Shankar then sets the equation up in matrix form.

$$\left \lbrack \matrix{ \ddot{x}_1 \cr \ddot{x}_2 }\right \rbrack = \left \lbrack \matrix{ \Omega _{1,1} & \Omega _{1,2} \cr \Omega _{2,1} & \Omega _{2,2}} \right \rbrack \left \lbrack \matrix{x_1 \cr x_2} \right \rbrack$$

Where $\Omega _{i,j}$ equals -$(2k/m)$ and $(k/m)$ as in the original equations.

This is the part I don't understand, he goes on to say that this equation (the matrix above) is set in a particular basis. The general equation here is $\left| \ddot{x}(t) \right \rangle = \Omega \left| x(t) \right \rangle$..

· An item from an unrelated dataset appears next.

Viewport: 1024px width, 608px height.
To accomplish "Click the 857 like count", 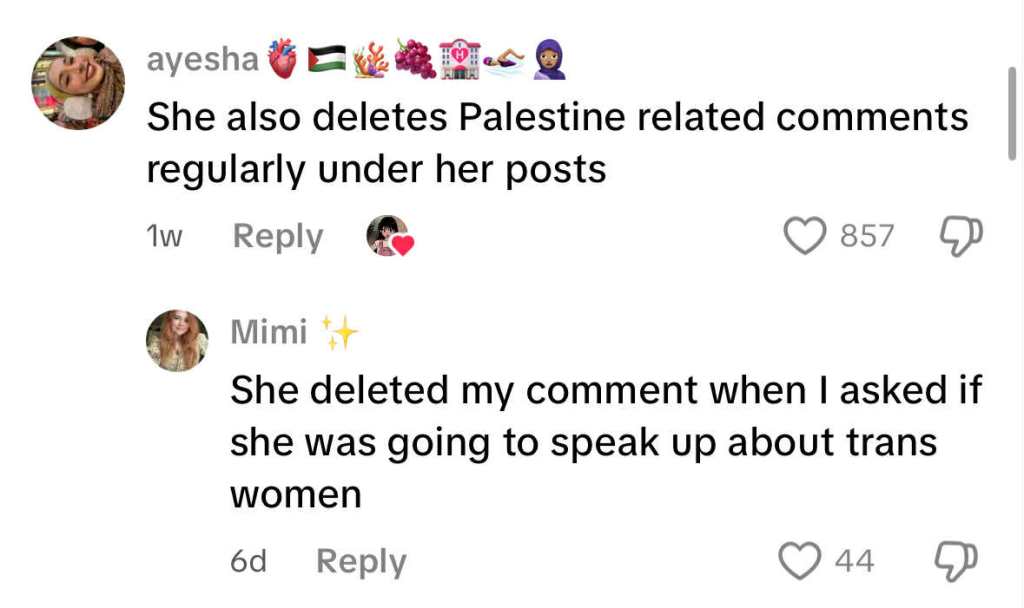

His explanation is "The equation is obtained by projecting (the ket equation above) on the basis vectors $\left| 1 \right \rangle$ and $\left| 2 \right \rangle$ which have the following significance: $\left| 1 \right \rangle$ first mass displace by unity, second mass undisplaced, $\left| 2 \right \rangle$ first mass undisplaced, second mass displaced by unity.

Hew goes on to talk about how we need to find a matrix tin a basis that is diagonalized.

How does the change of basis work?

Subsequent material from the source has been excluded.